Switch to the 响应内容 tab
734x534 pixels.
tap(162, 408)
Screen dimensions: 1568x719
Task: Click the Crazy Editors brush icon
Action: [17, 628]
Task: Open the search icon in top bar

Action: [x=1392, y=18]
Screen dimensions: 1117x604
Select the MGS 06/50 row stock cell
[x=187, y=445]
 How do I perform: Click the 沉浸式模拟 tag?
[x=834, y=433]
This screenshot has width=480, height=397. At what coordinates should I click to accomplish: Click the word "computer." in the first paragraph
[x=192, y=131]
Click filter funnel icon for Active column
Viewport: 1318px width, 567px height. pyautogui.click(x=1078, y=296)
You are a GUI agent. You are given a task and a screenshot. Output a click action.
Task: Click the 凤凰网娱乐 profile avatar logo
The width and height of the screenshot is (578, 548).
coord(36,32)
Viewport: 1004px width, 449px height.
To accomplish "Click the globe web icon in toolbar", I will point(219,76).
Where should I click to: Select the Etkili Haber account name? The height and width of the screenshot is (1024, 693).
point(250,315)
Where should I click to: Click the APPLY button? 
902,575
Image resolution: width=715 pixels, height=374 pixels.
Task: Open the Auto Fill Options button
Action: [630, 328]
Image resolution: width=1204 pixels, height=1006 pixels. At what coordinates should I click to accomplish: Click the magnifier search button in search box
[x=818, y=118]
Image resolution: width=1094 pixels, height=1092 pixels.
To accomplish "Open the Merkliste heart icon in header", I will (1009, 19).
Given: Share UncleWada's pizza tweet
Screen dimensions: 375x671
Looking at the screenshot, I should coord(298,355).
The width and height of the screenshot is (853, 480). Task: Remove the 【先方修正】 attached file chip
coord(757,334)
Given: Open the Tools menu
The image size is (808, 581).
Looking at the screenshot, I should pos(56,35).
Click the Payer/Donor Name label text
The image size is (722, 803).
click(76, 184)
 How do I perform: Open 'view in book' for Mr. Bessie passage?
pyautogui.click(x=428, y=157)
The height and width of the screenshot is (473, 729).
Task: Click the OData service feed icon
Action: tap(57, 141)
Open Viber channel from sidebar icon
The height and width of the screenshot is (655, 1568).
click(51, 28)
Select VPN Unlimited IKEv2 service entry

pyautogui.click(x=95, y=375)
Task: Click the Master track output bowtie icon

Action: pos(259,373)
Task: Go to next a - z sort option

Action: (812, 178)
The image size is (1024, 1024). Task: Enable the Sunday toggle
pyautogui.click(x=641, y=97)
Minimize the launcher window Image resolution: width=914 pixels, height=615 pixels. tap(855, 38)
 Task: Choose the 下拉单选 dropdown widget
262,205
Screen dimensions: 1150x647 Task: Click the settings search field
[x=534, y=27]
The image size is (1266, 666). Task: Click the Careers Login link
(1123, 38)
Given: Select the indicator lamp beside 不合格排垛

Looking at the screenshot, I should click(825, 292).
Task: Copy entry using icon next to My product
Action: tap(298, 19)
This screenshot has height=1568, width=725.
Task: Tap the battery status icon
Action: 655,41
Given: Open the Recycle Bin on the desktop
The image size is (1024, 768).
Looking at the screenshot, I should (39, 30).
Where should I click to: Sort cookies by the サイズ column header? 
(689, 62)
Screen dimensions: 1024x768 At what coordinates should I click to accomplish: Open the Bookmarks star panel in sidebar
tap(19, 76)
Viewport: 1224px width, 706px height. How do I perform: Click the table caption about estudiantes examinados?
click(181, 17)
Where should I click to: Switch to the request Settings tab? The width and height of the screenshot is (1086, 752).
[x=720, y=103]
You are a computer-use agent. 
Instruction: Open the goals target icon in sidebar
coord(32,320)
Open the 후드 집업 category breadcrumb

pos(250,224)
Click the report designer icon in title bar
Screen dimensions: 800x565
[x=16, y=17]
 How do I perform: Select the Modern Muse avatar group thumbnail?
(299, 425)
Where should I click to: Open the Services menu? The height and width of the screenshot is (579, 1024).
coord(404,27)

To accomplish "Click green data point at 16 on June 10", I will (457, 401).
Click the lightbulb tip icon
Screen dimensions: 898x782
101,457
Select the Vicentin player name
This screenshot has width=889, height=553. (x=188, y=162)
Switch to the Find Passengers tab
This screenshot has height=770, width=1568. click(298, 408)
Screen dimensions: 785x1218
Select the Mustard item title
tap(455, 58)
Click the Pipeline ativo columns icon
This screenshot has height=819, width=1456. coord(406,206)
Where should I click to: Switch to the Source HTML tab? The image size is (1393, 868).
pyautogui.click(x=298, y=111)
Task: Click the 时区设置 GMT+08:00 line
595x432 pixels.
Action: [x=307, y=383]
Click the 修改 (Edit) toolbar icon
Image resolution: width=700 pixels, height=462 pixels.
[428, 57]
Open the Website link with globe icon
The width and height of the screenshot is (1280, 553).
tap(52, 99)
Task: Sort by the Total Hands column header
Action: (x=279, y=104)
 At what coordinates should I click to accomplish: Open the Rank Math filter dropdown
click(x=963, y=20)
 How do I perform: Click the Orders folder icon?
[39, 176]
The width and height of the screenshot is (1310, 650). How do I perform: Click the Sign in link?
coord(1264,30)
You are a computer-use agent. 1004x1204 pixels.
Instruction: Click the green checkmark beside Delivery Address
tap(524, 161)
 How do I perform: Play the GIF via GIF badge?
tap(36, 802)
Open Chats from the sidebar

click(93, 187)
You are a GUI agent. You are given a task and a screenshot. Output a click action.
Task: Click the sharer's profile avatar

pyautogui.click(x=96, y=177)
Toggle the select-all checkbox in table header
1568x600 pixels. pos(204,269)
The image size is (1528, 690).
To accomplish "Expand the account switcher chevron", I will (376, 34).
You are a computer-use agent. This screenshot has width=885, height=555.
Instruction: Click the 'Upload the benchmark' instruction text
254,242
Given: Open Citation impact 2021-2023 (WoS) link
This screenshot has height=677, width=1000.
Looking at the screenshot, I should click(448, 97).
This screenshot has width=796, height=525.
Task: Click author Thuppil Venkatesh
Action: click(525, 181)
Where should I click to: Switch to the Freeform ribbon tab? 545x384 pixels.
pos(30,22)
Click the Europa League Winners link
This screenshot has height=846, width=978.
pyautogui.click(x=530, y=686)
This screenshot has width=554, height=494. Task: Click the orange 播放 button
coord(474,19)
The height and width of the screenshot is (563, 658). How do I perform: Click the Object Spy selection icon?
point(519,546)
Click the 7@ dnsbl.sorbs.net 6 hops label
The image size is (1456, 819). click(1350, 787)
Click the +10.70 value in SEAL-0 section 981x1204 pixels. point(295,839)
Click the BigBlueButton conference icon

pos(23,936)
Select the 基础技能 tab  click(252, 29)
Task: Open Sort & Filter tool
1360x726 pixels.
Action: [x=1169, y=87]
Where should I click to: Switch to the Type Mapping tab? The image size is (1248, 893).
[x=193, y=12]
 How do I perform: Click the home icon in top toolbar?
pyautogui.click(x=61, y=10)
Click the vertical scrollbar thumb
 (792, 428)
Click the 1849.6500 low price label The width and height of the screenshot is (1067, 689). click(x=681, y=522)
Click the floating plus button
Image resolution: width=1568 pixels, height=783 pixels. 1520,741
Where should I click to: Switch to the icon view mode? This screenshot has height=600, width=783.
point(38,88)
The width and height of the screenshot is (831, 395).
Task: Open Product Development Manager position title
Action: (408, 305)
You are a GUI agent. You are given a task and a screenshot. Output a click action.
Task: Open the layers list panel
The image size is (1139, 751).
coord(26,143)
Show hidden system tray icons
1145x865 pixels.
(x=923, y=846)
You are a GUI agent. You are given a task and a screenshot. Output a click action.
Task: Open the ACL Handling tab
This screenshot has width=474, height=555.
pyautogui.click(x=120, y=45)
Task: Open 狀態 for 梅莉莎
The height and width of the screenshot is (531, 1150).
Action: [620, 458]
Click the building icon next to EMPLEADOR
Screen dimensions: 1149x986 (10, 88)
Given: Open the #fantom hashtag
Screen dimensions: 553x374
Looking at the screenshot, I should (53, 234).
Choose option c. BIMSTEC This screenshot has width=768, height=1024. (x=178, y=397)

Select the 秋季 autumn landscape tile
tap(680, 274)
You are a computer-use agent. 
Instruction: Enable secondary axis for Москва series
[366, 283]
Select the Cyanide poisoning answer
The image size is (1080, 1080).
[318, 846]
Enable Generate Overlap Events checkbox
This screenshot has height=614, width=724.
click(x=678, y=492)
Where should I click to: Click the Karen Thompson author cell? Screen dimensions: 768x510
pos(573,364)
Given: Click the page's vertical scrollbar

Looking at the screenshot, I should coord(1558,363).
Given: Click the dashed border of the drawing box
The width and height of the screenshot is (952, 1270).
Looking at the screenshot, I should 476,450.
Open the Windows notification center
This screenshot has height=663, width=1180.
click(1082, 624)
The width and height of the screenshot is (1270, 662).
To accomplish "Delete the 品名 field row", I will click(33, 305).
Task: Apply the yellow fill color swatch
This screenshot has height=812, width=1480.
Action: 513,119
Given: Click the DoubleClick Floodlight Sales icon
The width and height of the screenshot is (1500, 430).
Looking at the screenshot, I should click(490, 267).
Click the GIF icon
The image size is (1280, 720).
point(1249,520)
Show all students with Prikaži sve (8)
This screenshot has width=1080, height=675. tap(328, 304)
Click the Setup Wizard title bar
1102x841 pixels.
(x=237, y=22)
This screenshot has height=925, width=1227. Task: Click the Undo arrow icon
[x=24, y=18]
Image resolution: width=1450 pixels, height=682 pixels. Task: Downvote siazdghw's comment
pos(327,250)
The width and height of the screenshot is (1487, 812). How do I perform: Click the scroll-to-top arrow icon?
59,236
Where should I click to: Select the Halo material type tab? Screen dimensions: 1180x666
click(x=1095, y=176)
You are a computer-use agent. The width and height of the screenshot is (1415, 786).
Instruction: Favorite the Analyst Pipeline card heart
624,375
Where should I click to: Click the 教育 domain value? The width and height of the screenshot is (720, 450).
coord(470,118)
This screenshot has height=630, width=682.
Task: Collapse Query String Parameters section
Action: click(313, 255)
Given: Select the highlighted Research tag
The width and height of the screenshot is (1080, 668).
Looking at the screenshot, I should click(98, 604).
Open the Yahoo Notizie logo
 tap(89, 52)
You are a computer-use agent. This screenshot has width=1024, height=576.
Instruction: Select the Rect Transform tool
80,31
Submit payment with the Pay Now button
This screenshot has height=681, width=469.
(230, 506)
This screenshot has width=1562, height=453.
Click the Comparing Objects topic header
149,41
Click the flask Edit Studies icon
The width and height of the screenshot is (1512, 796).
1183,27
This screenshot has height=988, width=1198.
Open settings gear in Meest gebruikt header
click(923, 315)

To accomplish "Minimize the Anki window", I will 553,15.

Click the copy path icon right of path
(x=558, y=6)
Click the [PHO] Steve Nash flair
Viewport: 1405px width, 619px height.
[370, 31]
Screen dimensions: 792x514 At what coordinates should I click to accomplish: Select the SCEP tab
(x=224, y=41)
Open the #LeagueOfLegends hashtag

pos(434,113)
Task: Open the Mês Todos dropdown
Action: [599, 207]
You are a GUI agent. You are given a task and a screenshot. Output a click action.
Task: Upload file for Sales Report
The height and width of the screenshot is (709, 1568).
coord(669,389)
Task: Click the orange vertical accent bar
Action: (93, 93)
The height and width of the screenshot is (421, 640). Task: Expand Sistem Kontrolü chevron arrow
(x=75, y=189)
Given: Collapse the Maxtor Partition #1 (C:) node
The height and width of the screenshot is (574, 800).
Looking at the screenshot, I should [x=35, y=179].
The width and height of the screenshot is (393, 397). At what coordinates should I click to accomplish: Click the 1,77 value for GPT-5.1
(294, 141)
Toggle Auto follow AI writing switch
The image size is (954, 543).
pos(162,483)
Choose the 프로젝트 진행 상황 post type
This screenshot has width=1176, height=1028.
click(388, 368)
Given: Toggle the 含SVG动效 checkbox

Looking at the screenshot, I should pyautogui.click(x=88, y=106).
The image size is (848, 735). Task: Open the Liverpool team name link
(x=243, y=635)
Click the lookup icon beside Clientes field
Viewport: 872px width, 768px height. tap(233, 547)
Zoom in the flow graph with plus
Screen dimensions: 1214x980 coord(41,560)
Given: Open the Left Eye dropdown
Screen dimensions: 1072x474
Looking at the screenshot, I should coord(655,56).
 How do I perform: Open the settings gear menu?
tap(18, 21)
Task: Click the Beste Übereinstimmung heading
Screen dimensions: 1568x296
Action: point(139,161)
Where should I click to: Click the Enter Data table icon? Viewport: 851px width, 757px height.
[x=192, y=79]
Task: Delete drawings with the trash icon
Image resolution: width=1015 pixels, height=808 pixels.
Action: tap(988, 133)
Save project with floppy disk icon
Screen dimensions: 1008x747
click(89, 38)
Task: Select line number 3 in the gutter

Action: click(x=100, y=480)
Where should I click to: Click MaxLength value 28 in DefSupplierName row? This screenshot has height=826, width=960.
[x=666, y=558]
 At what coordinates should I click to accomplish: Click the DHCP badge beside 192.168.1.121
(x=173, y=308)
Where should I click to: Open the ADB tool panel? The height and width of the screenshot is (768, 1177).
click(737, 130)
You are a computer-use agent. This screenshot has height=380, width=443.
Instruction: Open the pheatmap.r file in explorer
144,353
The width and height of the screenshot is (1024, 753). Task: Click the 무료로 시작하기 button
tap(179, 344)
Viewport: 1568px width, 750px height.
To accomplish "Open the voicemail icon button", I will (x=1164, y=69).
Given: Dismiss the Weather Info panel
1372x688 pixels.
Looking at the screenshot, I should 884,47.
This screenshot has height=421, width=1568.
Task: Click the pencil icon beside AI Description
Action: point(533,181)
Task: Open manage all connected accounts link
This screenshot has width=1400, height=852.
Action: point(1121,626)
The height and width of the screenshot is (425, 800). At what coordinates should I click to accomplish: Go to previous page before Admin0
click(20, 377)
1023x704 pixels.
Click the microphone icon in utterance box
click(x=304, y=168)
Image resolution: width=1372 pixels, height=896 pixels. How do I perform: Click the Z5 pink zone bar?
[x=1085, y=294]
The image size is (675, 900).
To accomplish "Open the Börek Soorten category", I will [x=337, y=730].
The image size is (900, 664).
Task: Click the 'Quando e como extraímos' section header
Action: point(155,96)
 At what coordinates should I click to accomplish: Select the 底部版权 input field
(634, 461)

━━━━━━

TASK GOAL:
Include both ends. Return the line holding "Task: Delete drawings with the trash icon" and all lines after it in the records above, exactly as written.

ANSWER SPACE:
Task: Delete drawings with the trash icon
Image resolution: width=1015 pixels, height=808 pixels.
Action: tap(988, 133)
Save project with floppy disk icon
Screen dimensions: 1008x747
click(89, 38)
Task: Select line number 3 in the gutter

Action: click(x=100, y=480)
Where should I click to: Click MaxLength value 28 in DefSupplierName row? This screenshot has height=826, width=960.
[x=666, y=558]
 At what coordinates should I click to accomplish: Click the DHCP badge beside 192.168.1.121
(x=173, y=308)
Where should I click to: Open the ADB tool panel? The height and width of the screenshot is (768, 1177).
click(737, 130)
You are a computer-use agent. This screenshot has height=380, width=443.
Instruction: Open the pheatmap.r file in explorer
144,353
The width and height of the screenshot is (1024, 753). Task: Click the 무료로 시작하기 button
tap(179, 344)
Viewport: 1568px width, 750px height.
To accomplish "Open the voicemail icon button", I will (x=1164, y=69).
Given: Dismiss the Weather Info panel
1372x688 pixels.
Looking at the screenshot, I should 884,47.
This screenshot has height=421, width=1568.
Task: Click the pencil icon beside AI Description
Action: point(533,181)
Task: Open manage all connected accounts link
This screenshot has width=1400, height=852.
Action: point(1121,626)
The height and width of the screenshot is (425, 800). At what coordinates should I click to accomplish: Go to previous page before Admin0
click(20, 377)
1023x704 pixels.
Click the microphone icon in utterance box
click(x=304, y=168)
Image resolution: width=1372 pixels, height=896 pixels. How do I perform: Click the Z5 pink zone bar?
[x=1085, y=294]
The image size is (675, 900).
To accomplish "Open the Börek Soorten category", I will [x=337, y=730].
The image size is (900, 664).
Task: Click the 'Quando e como extraímos' section header
Action: point(155,96)
 At what coordinates should I click to accomplish: Select the 底部版权 input field
(634, 461)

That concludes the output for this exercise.